The amounts of emissions, such as soot and NOx, generated in a combustion chamber of an internal combustion engine (in particular, a diesel engine) have a strong correlation with the state (in particular, temperature, fuel concentration, etc.) of gas mixture advancing within the combustion chamber (in particular, the state of the gas mixture after ignition). Therefore, in order to accurately control the generation amounts of emissions and reduce the generation amounts (discharge amounts) of the emissions, the state of the gas mixture must be accurately estimated.
There have been known various techniques for estimating the state of gas mixture. A fuel injection apparatus for a diesel engine disclosed in Japanese Patent Application Laid-Open (kokai) No. 2001-254645 estimates the temperature of gas mixture on the basis of various operation conditions, such as temperature of engine cooling water, temperature of intake air, and pressure of intake air, which affect the temperature of the gas mixture.
Incidentally, the state (temperature, etc.) of gas mixture advancing within the combustion chamber is successively determined depending on the temperature, etc. of cylinder interior gas, which change momentarily upon movement of the piston. Further, the state of gas mixture also depends on the degree of mixing of cylinder interior gas with fuel (accordingly, depends on, for example, excess air ratio, fuel concentration, etc. of the gas mixture). The excess air ratio of gas mixture is a value determined depending on the injection pressure of fuel contained in the gas mixture at the time of injection, and the density of cylinder interior gas at the time of injection. That is, the state of gas mixture is successively determined depending on the injection pressure of fuel contained in the gas mixture at the time of injection, and the density of the cylinder interior gas at the time of injection as well.
Meanwhile, the temperature, etc. of cylinder interior gas, which correspond to a time elapsed after fuel injection, change depending on a time point at which the fuel is injected. Further, the fuel injection pressure at the time of fuel injection, and the cylinder interior gas density at the time of fuel injection also change depending on the time point at which the fuel is injected. Accordingly, the state of gas mixture advancing within the combustion chamber changes depending on the time point at which the fuel contained in the gas mixture is injected.
In addition, when a certain quantity of fuel is injected into a combustion chamber, the fuel is continuously injected over an injection period set in accordance with the injection quantity. Accordingly, when a gas mixture advancing within the combustion chamber is microscopically observed, fuel contained in a portion near the front of the gas mixture has been injected earlier than fuel contained in the remaining portion. In other words, the injection time point of fuel contained in a certain portion changes depending on the position of the certain portion within a region occupied by the gas mixture (specifically, a distance from the front position of the gas mixture as measured along a direction toward an injection opening).

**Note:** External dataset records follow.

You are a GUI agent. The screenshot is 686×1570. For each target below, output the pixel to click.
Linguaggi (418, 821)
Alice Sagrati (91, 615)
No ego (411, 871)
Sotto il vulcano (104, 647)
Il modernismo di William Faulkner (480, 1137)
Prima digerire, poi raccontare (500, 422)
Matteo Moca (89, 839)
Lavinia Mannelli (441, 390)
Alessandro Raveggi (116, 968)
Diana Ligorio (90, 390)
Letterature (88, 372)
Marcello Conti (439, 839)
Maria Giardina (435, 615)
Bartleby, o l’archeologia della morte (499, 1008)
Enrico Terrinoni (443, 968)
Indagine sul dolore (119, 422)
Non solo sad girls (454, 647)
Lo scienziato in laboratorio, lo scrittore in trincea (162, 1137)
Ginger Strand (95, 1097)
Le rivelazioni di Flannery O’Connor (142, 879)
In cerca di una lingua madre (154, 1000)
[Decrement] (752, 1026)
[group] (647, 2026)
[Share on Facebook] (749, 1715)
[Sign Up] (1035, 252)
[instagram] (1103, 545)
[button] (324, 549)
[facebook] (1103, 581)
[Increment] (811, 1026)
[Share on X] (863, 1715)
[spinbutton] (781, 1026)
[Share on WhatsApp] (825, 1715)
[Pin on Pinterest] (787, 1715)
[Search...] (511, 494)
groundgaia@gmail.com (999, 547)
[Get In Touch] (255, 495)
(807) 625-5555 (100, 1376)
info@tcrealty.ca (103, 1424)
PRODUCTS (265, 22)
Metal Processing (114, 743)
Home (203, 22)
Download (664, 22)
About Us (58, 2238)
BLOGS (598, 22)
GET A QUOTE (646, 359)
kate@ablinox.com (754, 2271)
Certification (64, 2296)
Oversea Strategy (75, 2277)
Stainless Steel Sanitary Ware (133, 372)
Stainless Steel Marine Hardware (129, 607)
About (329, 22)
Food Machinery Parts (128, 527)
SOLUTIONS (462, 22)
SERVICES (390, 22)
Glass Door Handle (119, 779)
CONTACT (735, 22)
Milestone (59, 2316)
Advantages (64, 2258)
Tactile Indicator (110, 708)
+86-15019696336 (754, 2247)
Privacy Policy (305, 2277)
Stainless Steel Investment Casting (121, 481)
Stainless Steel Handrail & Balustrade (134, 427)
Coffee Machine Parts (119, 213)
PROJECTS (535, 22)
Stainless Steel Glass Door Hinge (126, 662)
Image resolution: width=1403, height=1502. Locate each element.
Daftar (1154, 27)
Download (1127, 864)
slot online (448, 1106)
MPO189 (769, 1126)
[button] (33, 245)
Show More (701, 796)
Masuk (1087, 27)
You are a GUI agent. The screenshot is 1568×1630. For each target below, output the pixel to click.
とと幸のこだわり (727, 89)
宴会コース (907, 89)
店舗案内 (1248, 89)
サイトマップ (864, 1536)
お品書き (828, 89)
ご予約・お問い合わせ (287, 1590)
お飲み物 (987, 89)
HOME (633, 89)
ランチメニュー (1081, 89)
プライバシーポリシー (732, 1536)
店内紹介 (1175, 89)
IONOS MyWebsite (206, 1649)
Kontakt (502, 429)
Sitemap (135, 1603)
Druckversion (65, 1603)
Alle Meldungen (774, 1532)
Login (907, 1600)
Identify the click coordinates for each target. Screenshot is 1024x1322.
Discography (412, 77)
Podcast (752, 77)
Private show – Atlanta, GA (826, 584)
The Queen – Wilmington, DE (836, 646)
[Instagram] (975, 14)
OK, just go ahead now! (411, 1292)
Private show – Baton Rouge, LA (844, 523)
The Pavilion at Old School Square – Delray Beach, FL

As can be understood from the above, when a gas mixture advancing within the combustion chamber is microscopically observed, the state (temperature, etc.) of the gas mixture (which corresponds to a time elapsed after fuel injection) changes depending on the position within the region occupied by the gas mixture. Accordingly, the degree of generation of emissions which are generated as a result of combustion of the gas mixture changes depending on the position within the region occupied by the gas mixture. In other words, since the state of the gas mixture advancing within the combustion chamber is not uniform, the degree of generation of emissions becomes non-uniform, so that the total generation amount of emissions generated within the combustion chamber is greatly influenced by such non-uniformity.
However, the gas mixture temperature (i.e., the state of gas mixture) estimated by the conventional apparatus is a value calculated under the assumption that fuel is injected at one time (instantaneously at a point in time at which injection is started), without consideration of the above-described injection period. That is, the gas mixture temperature is a value calculated without consideration of the above-described non-uniformity of gas mixture. Accordingly, if the total generation amount of emissions is estimated on the basis of the gas mixture temperature estimated by the conventional apparatus, the estimated total emission generation amount contains an error, raising a problem in that the generation amounts (discharge amounts) of emissions cannot be accurately controlled.